Indeed, early in the implementation, the resulting poor call quality caused us to shut down the VoIP links for short periods while we resolved the latency issues. We have worked with both Cisco and Avaya to configure the routers and switches to improve QoS to ensure fast transport and throughput for VoIP packets. Now that we have solved the latency problem, we will be moving all of our call centers to VoIP for all calls, including member calls, by the middle of this year.

We have already seen significant ROI. Using VoIP for interoffice calls has saved Magellan an average of $3,000 per month. The elimination of intrastate calls by rerouting them into interstate calls will provide an additional savings of $2,000 to $3,000 per month in each office. In fact, one Magellan office serving a Medicare contract has achieved a savings of $5,000 per month.

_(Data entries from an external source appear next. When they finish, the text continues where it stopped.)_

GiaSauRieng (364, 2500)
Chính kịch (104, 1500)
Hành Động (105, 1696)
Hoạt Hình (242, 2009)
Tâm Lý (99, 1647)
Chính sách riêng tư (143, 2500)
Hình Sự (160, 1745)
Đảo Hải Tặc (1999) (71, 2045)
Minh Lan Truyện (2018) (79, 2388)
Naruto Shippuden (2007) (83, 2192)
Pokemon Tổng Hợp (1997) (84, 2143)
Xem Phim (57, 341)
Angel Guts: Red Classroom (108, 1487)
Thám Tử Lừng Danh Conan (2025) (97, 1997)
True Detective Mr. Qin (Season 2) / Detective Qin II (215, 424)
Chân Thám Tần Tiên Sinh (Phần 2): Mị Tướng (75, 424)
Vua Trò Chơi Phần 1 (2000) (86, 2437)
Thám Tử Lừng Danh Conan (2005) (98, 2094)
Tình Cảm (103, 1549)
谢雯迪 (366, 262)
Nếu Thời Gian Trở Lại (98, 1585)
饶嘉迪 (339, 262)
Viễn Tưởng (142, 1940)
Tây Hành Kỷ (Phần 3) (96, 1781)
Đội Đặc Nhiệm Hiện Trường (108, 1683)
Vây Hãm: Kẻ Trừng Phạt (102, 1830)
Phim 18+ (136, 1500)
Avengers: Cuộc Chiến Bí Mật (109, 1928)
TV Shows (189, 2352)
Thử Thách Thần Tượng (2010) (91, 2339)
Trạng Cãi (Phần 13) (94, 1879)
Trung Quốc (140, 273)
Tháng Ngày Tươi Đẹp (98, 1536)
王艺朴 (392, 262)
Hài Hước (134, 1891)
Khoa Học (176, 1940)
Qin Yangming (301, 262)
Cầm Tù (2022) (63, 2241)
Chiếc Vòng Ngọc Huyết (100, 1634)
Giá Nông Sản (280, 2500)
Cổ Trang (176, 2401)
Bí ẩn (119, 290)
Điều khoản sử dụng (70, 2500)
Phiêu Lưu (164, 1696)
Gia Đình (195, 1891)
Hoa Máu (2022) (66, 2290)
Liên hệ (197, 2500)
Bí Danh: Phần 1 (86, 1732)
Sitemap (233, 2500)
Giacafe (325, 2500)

With VoIP, we have also been able to better leverage remote personnel without increasing operating costs. In addition, VoIP allows Magellan to consolidate PBXs without having to consolidate offices, enabling us to retain our staff in geographically dispersed locations. The PBX consolidation enables Magellan to reduce by almost 30 percent the recurring cost of multiple voice T1 lines and eliminate the need to pay for a long-distance carrier to forward calls to our after-hours call centers. Once we implement VoIP for all member calls, Magellan will also eliminate the high cost of toll-free call-routing features.

The initial impetus for Magellan to implement VoIP was to ensure that we answer member calls within 30 seconds while reducing operating costs. We have achieved that goal. Ultimately, VoIP will permit Magellan employees to be completely independent of physical PBXs and other telephony devices. With VoIP, we can make or take telephone calls wherever there is an Internet connection.